Pour subvenir à ses besoins, Yahya était mécanicien selon certains, électriciens selon d’autres. Des petits jobs ici et là, un travail de subsistance, pratique commune dans les quartiers populaires. « Il faisait un peu de tout. Parfois à titre gratuit », se remémore Demba, un habitant de Landy. « On venait le voir parce que c’était quelqu’un d’intelligent. Il savait aussi bien réparer une enceinte bluetooth que peindre des vitres teintées », poursuit Geoffrey, un autre habitant d’Aubervilliers.

Yahya Diakité pratiquait la mécanique sauvage : il réparait les voitures à bas coup. Au bistrot Chez Marko, certains plats lui étaient servis gratuitement. ©MélineEscrihuela

« Voilà à quoi ça mène d’être à la rue »

Faute de mieux, Yahya dormait dans sa voiture qui lui servait de « refuge ». Selon Aïssata, sa voiture aurait été enlevée par brigade propreté de la ville à l’occasion de l’opération de nettoyage « Grande lessive » organisée conjointement par les agents de la ville et la police municipale. « Ce n’était pas la première fois que la mairie lui enlevait sa voiture », rapporte cette même habitante. Cet enlèvement aurait pu être à l’origine d’un accès de colère. « Mais la police aurait pu trouver un autre moyen de l’immobiliser », soufflent les habitants du quartier.

Si on ne gagne pas ces élections, on est tous foutus

Deux jeunes discutent. « Voilà à quoi ça mène d’être à la rue », lâche l’un d’eux. Bastien Lachaud, qui mène campagne dans la circonscription d’Aubervilliers et Pantin, voit dans la mort de Yahya Diakité, « le drame de l’immigration, la faillite de l’accueil et le problème du maintien de l’ordre ». « Il n’y a pas eu d’accueil, pas eu d’hébergement, pas eu de soin là où il en aurait fallu », constate-t-il.

Les deux sœurs de Yahya Diakité lors de l’hommage à leur défunt. ©MélineEscrihuela

Et après ?

« Trop c’est trop », explose Demba en prenant la parole. Le quarantenaire vit dans le quartier de Landy depuis sa naissance ou presque. Il raconte les provocations et la violence de la police municipale. « Votez, sinon on va être comme des chiens », lance-t-il à la volée.

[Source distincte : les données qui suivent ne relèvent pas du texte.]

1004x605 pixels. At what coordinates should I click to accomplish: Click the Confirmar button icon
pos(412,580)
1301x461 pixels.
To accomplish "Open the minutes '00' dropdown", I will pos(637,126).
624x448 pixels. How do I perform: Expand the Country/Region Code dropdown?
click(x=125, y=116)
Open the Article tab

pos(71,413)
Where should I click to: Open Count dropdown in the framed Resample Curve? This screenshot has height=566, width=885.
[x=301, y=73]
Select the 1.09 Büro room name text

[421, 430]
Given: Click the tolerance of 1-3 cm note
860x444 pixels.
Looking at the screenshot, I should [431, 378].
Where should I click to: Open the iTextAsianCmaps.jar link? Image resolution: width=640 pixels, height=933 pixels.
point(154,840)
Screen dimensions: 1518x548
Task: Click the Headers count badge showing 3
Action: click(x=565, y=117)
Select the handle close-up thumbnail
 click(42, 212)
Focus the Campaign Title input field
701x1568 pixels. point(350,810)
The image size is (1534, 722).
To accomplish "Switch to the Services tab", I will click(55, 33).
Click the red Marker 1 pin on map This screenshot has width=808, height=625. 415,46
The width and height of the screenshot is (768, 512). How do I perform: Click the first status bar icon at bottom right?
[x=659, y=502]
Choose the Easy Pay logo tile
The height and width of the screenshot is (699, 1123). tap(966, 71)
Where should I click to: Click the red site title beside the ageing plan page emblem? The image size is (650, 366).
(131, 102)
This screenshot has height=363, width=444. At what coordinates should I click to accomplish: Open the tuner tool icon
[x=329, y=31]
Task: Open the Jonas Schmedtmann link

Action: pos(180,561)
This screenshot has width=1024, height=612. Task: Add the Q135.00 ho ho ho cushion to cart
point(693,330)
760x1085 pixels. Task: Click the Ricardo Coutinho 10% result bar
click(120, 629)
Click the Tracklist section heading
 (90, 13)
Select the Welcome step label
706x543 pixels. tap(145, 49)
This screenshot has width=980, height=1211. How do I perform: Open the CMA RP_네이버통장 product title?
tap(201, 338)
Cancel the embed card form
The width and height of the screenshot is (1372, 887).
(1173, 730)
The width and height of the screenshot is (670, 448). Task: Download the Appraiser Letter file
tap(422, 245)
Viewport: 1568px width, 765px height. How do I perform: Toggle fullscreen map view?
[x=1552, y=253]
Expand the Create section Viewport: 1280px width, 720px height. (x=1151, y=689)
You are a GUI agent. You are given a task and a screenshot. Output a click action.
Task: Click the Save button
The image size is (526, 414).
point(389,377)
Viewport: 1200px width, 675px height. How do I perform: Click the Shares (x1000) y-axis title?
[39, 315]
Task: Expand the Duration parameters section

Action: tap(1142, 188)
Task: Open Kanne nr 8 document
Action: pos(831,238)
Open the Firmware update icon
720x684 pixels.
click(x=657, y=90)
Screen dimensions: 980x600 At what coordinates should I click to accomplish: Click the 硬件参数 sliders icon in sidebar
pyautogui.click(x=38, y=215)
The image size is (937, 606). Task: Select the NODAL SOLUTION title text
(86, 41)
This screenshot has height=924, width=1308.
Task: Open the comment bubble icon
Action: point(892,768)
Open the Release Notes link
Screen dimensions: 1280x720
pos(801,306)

Si on ne gagne pas ces élections, on est tous foutus

Fatima Yaou, elle aussi, rappelle l’échéance du vote. « Il faut dire aux jeunes, à ceux qui ont des papiers d’aller voter. Il y en a qui n’ont pas le droit de vote, mais qui aimeraient le faire ! », fait remarquer la petite dame aux plus grands. « Si on ne gagne pas ces élections, on est tous foutus », craint-elle aussi.

Avant de se quitter, Demba nous promet d’organiser une marche dans quelques jours. Une cagnotte sera mise en place à l’accueil de Chez Marko, le bistrot dans lequel Yahya avait l’habitude de commander des allocos. « On ne va pas se laisser faire », assurent les habitants. « On souhaite se battre », rebondit Salimata, la sœur du défunt. La famille a déposé plainte un peu plus tôt dans la journée.